Inseguridad y terror
Desde hace varios años, la violencia en Colombia ha aumentado de manera alarmante. Según cifras del Alto Comisionado de las Naciones Unidas para los Refugiados (Acnur), en 2023, el número de desplazados internos en Colombia ascendió a más de 7,7 millones de personas, ubicando al país en uno de los primeros lugares a nivel mundial en esta categoría. Este desplazamiento masivo es un reflejo directo de la inseguridad que se vive en muchas regiones del país, donde los grupos armados ilegales, como las disidencias de las Farc y el ELN, continúan expandiendo su control y sembrando el terror entre la población civil.
El proceso de paz iniciado en 2016 con las Fuerzas Armadas Revolucionarias de Colombia (Farc) prometía una nueva era de estabilidad y desarrollo. Sin embargo, la realidad ha sido diferente. Las disidencias de las Farc, así como otros grupos terroristas, han utilizado las negociaciones como una estrategia para ganar tiempo y fortalecer sus operaciones, principalmente el narcotráfico, su principal fuente de financiación. Mientras tanto, el gobierno parece estar en una posición de impotencia o falta de acción decisiva, lo que ha llevado a una parálisis casi total de las fuerzas armadas.
La falta de mantenimiento en los equipos militares y la reciente crisis de combustible que afecta a los vehículos motorizados de las fuerzas armadas son síntomas de un problema mayor: la debilitación intencional o por negligencia de las instituciones encargadas de la seguridad nacional. Esta situación no solo afecta la capacidad del Estado para enfrentar a los grupos armados ilegales, sino que también tiene un impacto directo en la seguridad diaria de los ciudadanos colombianos.
En departamentos como Cauca, la situación es particularmente grave. Los ciudadanos no solo sufren los ataques y extorsiones de los grupos terroristas, sino que además enfrentan restricciones a su libre tránsito y la imposición de reglas por parte de estos grupos, como si fueran autoridades legítimas. Las disidencias de las Farc, por ejemplo, han llegado al extremo de inaugurar escuelas en algunas regiones, desafiando abiertamente la autoridad del Estado y ganando el control social de las comunidades locales.
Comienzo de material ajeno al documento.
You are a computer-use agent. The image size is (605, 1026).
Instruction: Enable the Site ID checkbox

Esta usurpación de funciones estatales es una clara señal de la pérdida de control territorial por parte del gobierno colombiano.
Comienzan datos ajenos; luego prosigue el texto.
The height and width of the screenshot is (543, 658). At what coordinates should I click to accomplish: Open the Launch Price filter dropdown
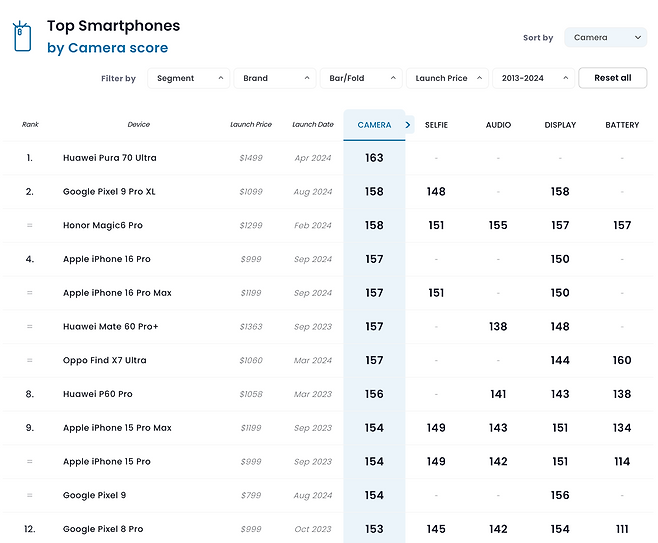[447, 78]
El incremento en los delitos y la inseguridad generalizada se reflejan en estadísticas alarmantes. Según el Instituto de Estudios para el Desarrollo y la Paz (Indepaz), en 2023 se registraron 92 masacres en el país, con un saldo de 328 víctimas. Estos hechos violentos no solo generan un profundo dolor en las comunidades afectadas, sino que también debilitan la confianza en la capacidad del Estado para proteger a sus ciudadanos.
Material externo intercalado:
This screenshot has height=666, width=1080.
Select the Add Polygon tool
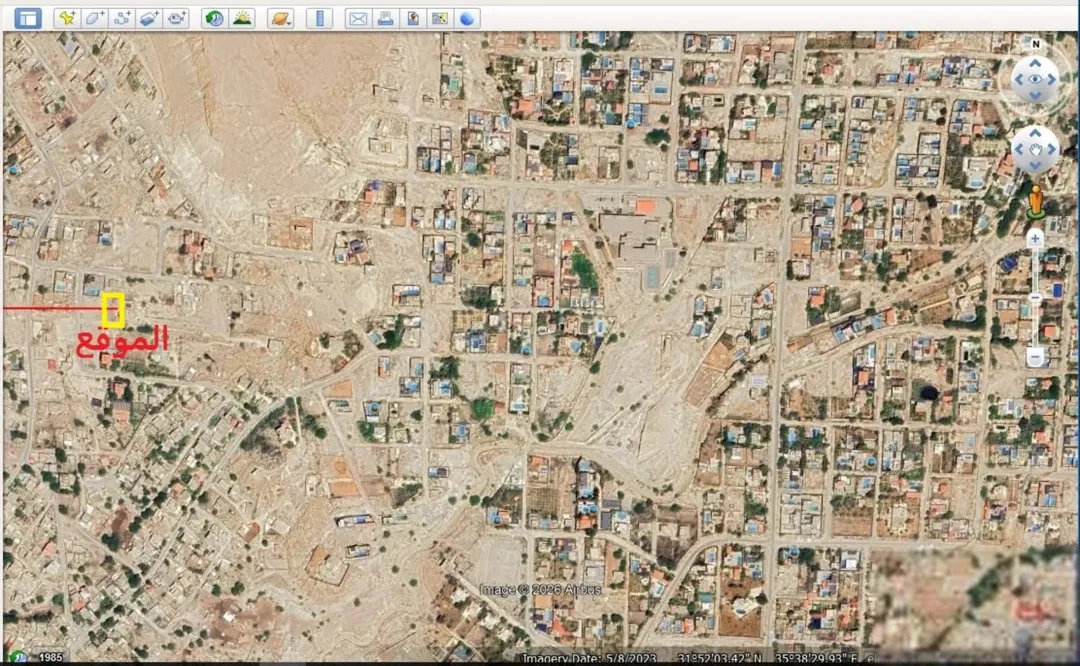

La carga que se impone a los ciudadanos en estas condiciones es inmensa e injusta. Viven en constante temor y, a menudo, se ven obligados a abandonar sus hogares y medios de subsistencia para buscar seguridad en otras regiones. Esta situación no solo vulnera sus derechos fundamentales, sino que también podría derivar en demandas de reparación directa contra el Estado. Los afectados por la violencia y el desplazamiento forzado tienen el derecho de exigir justicia y reparación por los daños sufridos debido a la falta de acción y protección por parte del gobierno. Es imperativo que se restaure el orden y el control en todo el territorio nacional, aunque eso signifique cambiar el papel mal firmado de la paz.